### Exercise brief
Quote the passage of the canoe-hauling post from "Issue is I need" to "the current bar." word for word.

### Document section
+--

I have to haul 2 canoes to Wabakimi in a month. I am taking a Nissan Frontier crew cab with a 5' bed. The truck has a cap and I have a Thule rack with max bar widths of 60". Both bars being on the 5' cap leaves a small distance between them to secure the canoe. I have another cross bar for cab so I can get three mounting points the length of the canoe fore to aft. Canoes are 36" and 32" wide.

Issue is I need longer bars and they are not available from Thule. I have heard, and read about people using metal and wood rods and attached them to their existing bars to achieve the correct wingspan. While this seems a bit freaky to me, it didn't seem to be an issue at all for those that have done this.

So is this a recommended (in a pinch) process, and if so, what material did you use and how did you attach it - zip ties, duct tape, hose clamps, all the above?

Thank you.
 
I'd use 3/4" black galvanized pipe from the hardware store and probably hose clamp it into place. You'll be fine. Even 3/4" electrical conduit would work fine in this application as there won't be much hanging past the end of your Thule bars.

You could also buy square tubing similar in size to your Thule bars and bolt it on top of the current bar.

I'd skip the 3rd mounting point if possible. I've hauled canoes on DIY rack setups with more than 2 cross bars and it's a pain trying to find something the right thickness to act a a shim since the natural arch of the gunwales won't sit directly on the middle bar.

+--

### Available data
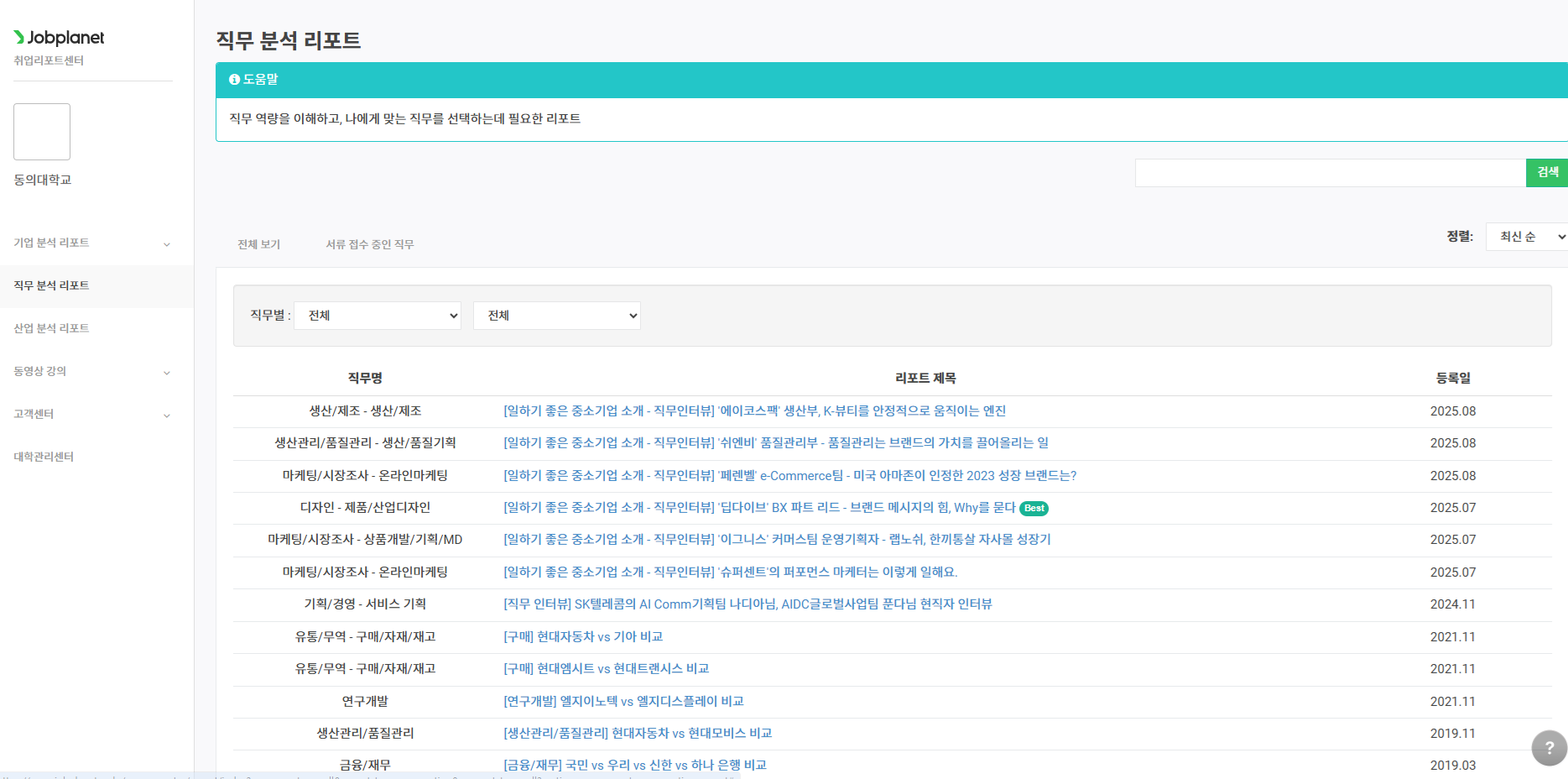Click the 동의대학교 logo thumbnail

coord(42,132)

+--

### Final result
Issue is I need longer bars and they are not available from Thule. I have heard, and read about people using metal and wood rods and attached them to their existing bars to achieve the correct wingspan. While this seems a bit freaky to me, it didn't seem to be an issue at all for those that have done this.

So is this a recommended (in a pinch) process, and if so, what material did you use and how did you attach it - zip ties, duct tape, hose clamps, all the above?

Thank you.
 
I'd use 3/4" black galvanized pipe from the hardware store and probably hose clamp it into place. You'll be fine. Even 3/4" electrical conduit would work fine in this application as there won't be much hanging past the end of your Thule bars.

You could also buy square tubing similar in size to your Thule bars and bolt it on top of the current bar.